===== GIVEN RECORDS =====
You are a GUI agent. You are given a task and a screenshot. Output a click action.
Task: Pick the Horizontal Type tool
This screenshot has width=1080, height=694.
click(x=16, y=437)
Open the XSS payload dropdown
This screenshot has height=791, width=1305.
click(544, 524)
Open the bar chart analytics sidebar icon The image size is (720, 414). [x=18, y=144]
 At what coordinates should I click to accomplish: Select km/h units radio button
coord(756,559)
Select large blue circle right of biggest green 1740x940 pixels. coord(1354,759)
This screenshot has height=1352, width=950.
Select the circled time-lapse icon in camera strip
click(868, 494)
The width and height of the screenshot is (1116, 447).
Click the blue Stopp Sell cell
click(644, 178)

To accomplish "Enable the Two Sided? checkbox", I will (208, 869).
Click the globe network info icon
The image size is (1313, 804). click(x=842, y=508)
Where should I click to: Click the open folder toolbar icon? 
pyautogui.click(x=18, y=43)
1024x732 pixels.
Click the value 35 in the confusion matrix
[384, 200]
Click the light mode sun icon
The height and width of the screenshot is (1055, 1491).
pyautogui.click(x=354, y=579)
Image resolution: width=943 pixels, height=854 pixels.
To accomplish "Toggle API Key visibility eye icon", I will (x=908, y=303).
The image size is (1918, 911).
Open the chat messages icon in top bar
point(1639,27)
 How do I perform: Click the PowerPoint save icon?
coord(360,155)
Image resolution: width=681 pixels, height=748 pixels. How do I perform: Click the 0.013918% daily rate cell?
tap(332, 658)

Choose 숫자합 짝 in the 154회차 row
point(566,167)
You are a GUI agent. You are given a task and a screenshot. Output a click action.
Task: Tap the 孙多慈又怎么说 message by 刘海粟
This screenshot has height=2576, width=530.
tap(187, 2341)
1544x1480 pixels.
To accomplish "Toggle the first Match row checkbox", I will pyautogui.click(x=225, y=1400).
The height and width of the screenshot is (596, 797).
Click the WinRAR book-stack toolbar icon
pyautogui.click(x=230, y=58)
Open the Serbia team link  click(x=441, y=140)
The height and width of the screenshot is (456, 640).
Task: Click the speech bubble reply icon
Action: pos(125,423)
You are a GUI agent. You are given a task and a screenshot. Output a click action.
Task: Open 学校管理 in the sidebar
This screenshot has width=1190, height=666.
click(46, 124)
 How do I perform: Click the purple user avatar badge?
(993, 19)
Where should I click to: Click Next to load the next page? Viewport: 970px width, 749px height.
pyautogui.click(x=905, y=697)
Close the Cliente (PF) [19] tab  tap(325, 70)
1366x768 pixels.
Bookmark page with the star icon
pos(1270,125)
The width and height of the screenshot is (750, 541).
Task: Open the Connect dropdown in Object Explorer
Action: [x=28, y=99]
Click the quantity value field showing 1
=====
BRIEF: Produce an exact transcription of the lines from the one containing "Image resolution: width=681" through the end of the records, both included, and no other lines.

FINISHED EXERCISE:
Image resolution: width=681 pixels, height=748 pixels. How do I perform: Click the 0.013918% daily rate cell?
tap(332, 658)

Choose 숫자합 짝 in the 154회차 row
point(566,167)
You are a GUI agent. You are given a task and a screenshot. Output a click action.
Task: Tap the 孙多慈又怎么说 message by 刘海粟
This screenshot has height=2576, width=530.
tap(187, 2341)
1544x1480 pixels.
To accomplish "Toggle the first Match row checkbox", I will pyautogui.click(x=225, y=1400).
The height and width of the screenshot is (596, 797).
Click the WinRAR book-stack toolbar icon
pyautogui.click(x=230, y=58)
Open the Serbia team link  click(x=441, y=140)
The height and width of the screenshot is (456, 640).
Task: Click the speech bubble reply icon
Action: pos(125,423)
You are a GUI agent. You are given a task and a screenshot. Output a click action.
Task: Open 学校管理 in the sidebar
This screenshot has width=1190, height=666.
click(46, 124)
 How do I perform: Click the purple user avatar badge?
(993, 19)
Where should I click to: Click Next to load the next page? Viewport: 970px width, 749px height.
pyautogui.click(x=905, y=697)
Close the Cliente (PF) [19] tab  tap(325, 70)
1366x768 pixels.
Bookmark page with the star icon
pos(1270,125)
The width and height of the screenshot is (750, 541).
Task: Open the Connect dropdown in Object Explorer
Action: [x=28, y=99]
Click the quantity value field showing 1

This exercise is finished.